Spate of extreme weather seen across globe

This article was written by Seth Borenstein, Suman Naishadham, Sibi Arasu, and Fabiano Maisonnave, and was published in the Globe & Mail on May 9, 2024.

A boat goes down a flooded street Wednesday after heavy rain in Canoas, Rio Grande do Sul state, Brazil. When the world is warmer, it is more likely to have extreme weather.

If pace of warming continues, 2024 could be a record year for disasters, scientist warns

In sweltering Brazil, flooding killed dozens of people and paralyzed a city of about four million people. Voters and politicians in India, amid national elections, are fainting in heat that hit as high as 46.3 degrees Celsius.

A brutal Asian heat wave has closed schools in the Philippines, killed people in Thailand and set records there and in Indonesia, Malaysia, the Maldives and Myanmar. Record temperatures – especially at night when it just won’t cool down – have hit many parts of Africa. Flooding devastated Houston, and the United States as a whole just had its second highest number of tornadoes for the month of April.

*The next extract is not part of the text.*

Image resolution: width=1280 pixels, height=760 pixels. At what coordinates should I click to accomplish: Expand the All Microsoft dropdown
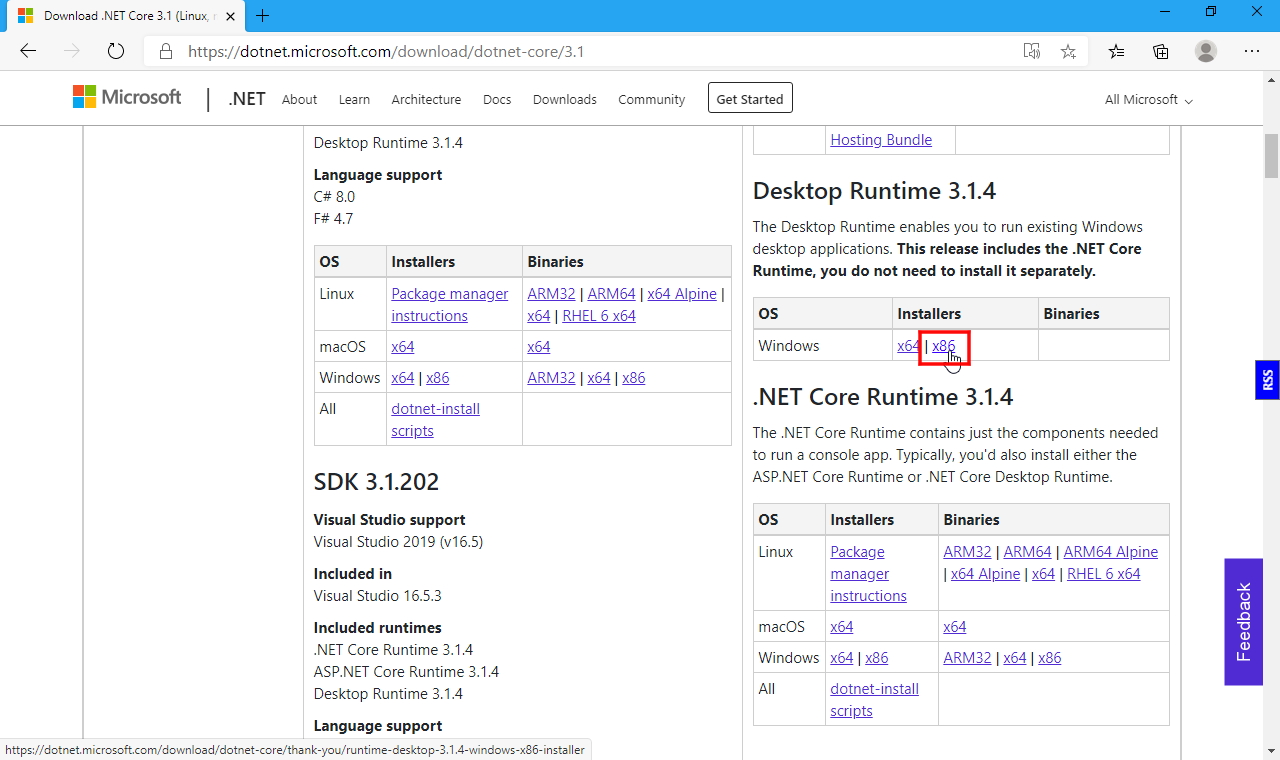click(1148, 100)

In a world growing increasingly accustomed to wild weather swings, the past few days and weeks have seemingly taken those environmental extremes to a new level. Some climate scientists say they are hard pressed to remember when so much of the world has had its weather on overdrive at the same time.

“Given that we’ve seen an unprecedented jump in global warmth over the last 11 months, it is not surprising to see worsening climate extremes so early in the year,” said University of Michigan environment dean Jonathan Overpeck. “If this record pace of warming continues, 2024 will likely be a record year of climate disasters and human suffering.”

When the world is warmer, it is likely to have more extreme weather and climate events, including record heat and rainfall, scientists say. And climate change is also changing weather patterns, leading to rainy and hot systems stalling over areas and the jet stream meandering, said Álvaro Silva, a climate scientist at the World Meteorological Organization.

Adding to the stronger effects of human-caused climate change is a now-weakening El Nino – a natural warming of parts of the central Pacific that changes weather worldwide – that came on the heels of a three-year La Nina, its cool counterpart, Mr. Silva said.

Scientists also pointed to 13 straight months of record hot oceans as a potential factor in the weather extremes.

This all comes as the world just finished its 11th record-setting hot month in a row, the European climate service Copernicus reported Wednesday.

The average global temperature of 15 C in April beat the old record from 2016 by 0.14 degrees. Copernicus’s data set goes back to 1950, while other climate monitoring agencies go back to 1850 but have yet to report April calculations.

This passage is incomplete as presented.